I'm a little confused by your calculations. I think it's not "watts per hour", rather it's "watt-hours" (i.e. watts times hours, more carefully written as watt*hours), and 400 watt-hours (=0.4 kWh) is a very small capacity compared to the kinetic energy of a moving 5,000 pound truck. And they will never give the user the full 400 W*h, they only give a small portion of that, in order to protect the battery itself for a long life (the have to warrant those batteries for at least 100,000 miles, I believe - but check on that for your state).
Another point of comparison, the first popular generation of Prius in the US had a 1.6 kWh hybrid battery, with a much larger electric motor than the 2019 Ram eTorque system, and the Prius electric motor tops out at 67 HP. I don't think it's possible that the 2019 Ram eTorque can generate 64 HP, and even if it could, there is no way the belt-drive it has could transmit 64 HP (maybe 15 HP at most, for a very short burst).

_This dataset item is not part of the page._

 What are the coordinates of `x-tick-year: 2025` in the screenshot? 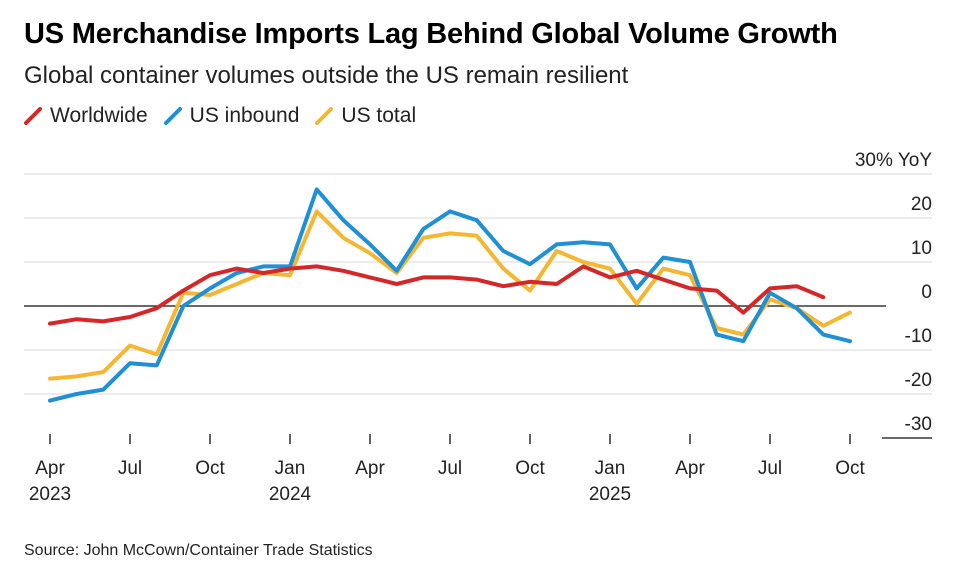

The previous generation Prius has a 1.6 kWh battery, roughly four times the size of the one in the 2019 Ram 1500, and I can tell you from personal experience, that 1.6 kWh battery is miniscule in terms of energy storage capacity. In a car that weighs 2/3 of the Ram 1500 yet has 4X the hybrid battery capacity, that 1.6 kWh battery is barely enough to run the air conditioner for 10 minutes. On flat ground with ultra-careful acceleration and no climate control running, that same 1.6 kWh Prius hybrid battery can't even run the vehicle for a full mile. So the 0.4 kWh battery in the 2019 Ram 1500 is designed only to be able to do stop/start, smooth out the transmission shifts, and add it's torque for the first 2 seconds of acceleration from stop. That's it. But it does definitely improve the truck's city fuel economy (mostly via the stop/start feature), and eTorque's regenerative braking will help the brakes last at least a little bit longer, if the truck is driven carefully and with understanding of how the eTorque system actually operates.
The other smart thing that the eTorque does is, however, is that once the hybrid battery is fully charged, the extra electricity generated goes to running the electric engine-cooling fan on a higher speed, which "over-cools" the engine coolant and engine block, so that when the vehicle is idling or under light load later, they slow the big cooling fan down for a bit, saving electrical energy for the fan and thus less drag on the engine's alternator during that time. That's a pretty clever use of "extra energy" once the hybrid battery is topped off, basically converting the kinetic energy of the truck into electrical energy, then converting that excess electrical energy into "reverse thermal energy" (i.e. reducing the thermal energy stored in the engine coolant and block), to save electrical energy, and thus gasoline, later. Hats off to the eTorque engineers, it's a pretty slick, unimposing system, one that helps the truck owner a little bit, but more or less being under the radar, so as to not offend the average truck buyer who hates anything to do with hybrid vehicles.